3. Use the “compare” function of IntegrityChecker to compare the copy to the original. 

This process let me make a copy of the old drives with absolute assurance that I had copied every file correctly.  In over 20TB of files copied for this project, I only found one file that did not copy correctly for whatever reason. Not bad for pulling data off vintage hard drives. 

Deduplication

Goal two was to dedupe the drive where I had consolidated all my archives and backups. IntegrityChecker helped with this too. IC can use the hashes it creates to look for duplicates. If a pair of hashes matches, you can be sure with a extremely high level of confidence that these two files are exactly the same. This is a much better way to identify duplicates than other methods that rely on file size, name, and date, because those values will not detect bit level differences from file corruption. IC can, so if IC says two files are duplicates, they really are. 

IntegrityChecker lets you deal with dupes in two ways. First, you can use a unique feature of drives formatted with APFS on Macs to create a clone. When a close is made, the two files will be reduced to one at the disk level but you will still see two files in the finder. If you open one of these files and modify it, it will become a separate copy again. Cloning files allows you do reclaim disk space from duplicates without messing up your directory structure. This is very safe, but would not help me with some of my other goals as you will see. 

I decided to go a more aggressive route. I wanted to remove every duplicate file, so I used the  “- – emit rm” command to create a list of duplicate files with the command line code  to erase them. This would remove them from the hard drive permanently, leaving only one copy.

Distillation

As part of this process, I realized I could delete any of the consolidated files that were part of my current, up to date, working drive and backups.

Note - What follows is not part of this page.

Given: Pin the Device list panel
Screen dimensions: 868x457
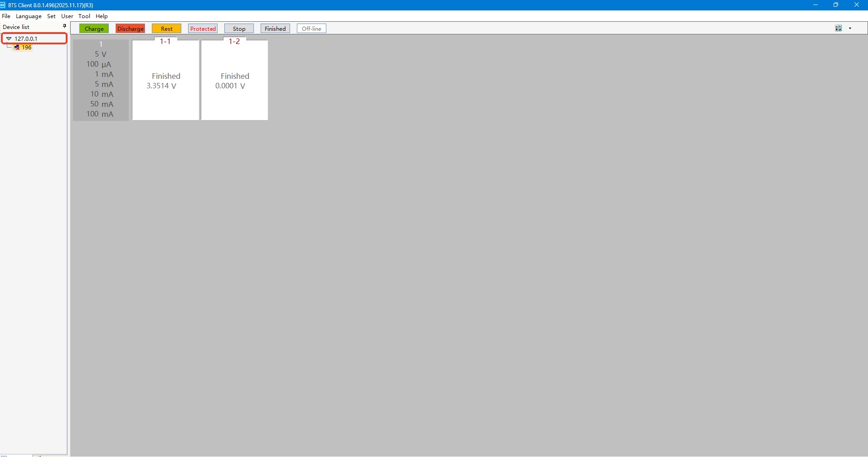Looking at the screenshot, I should (x=64, y=26).
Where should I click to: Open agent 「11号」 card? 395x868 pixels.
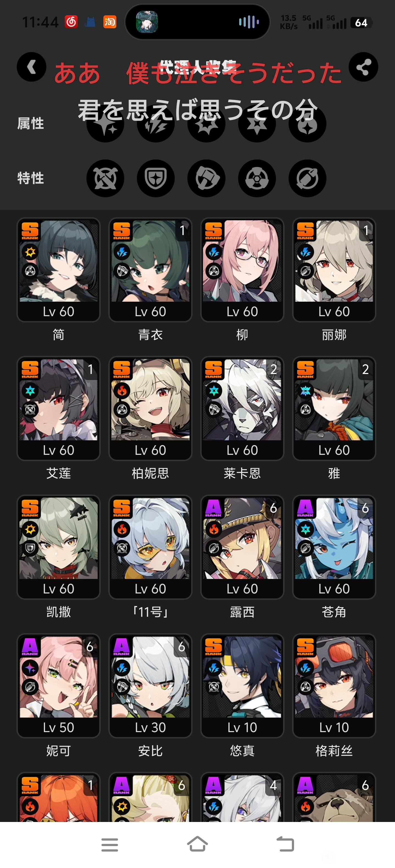coord(150,547)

After all, I didn’t need copies of files in my master working archive, so why not get read of those too?

To do that, I made a copy of the files from my current “master” drive (the drive where I access my photos when I’m working on them) and copy them to the drive I was using for consolidation. I put this them in a folder labeled “a” and put the old backup copies into a folder named “z” because I learned that IntegrityChecker will use the top most directory to decide which duplicate to keep. By doing this, I could make IntegrityChecker delete the old files that matched my current files. And at the end of the process, I could delete folder “a”, and be left with only the files that did not exist on my current master drive. 

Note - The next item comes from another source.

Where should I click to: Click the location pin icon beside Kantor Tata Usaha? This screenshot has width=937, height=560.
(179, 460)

This project let me distill terabytes of files down to about 300GB, which is a very manageable size to keep and maintain.  I consider it a success to be able to get a dozen or so hard drives out of my life and my space for the effort while ensuring that I have an absolutely exact copy of every one of my files. 

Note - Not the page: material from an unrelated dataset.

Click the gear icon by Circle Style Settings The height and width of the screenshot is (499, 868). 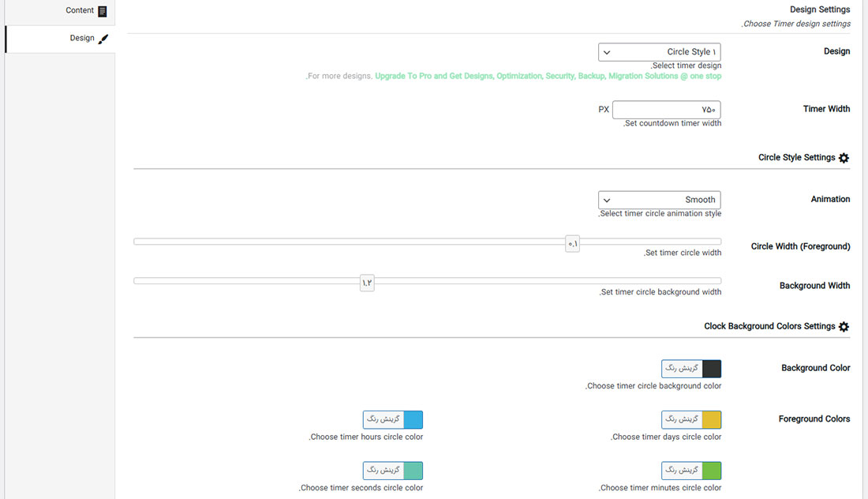(x=844, y=158)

This process has worked for me but be forewarned. IntegrityChecker is very powerful, and it is very easy to delete files you don’t intend to. You need to take the time to learn how it works and understand its behavior. I did a lot of testing to practice and understand it, and I am careful to think through the plan every time I use it, in addition to working when I have a clear mind (always a good idea when doing big things with your data!) 

If you have the same problems I do, I hope this gives you some ideas for how to solve it. Courteous questions always welcome.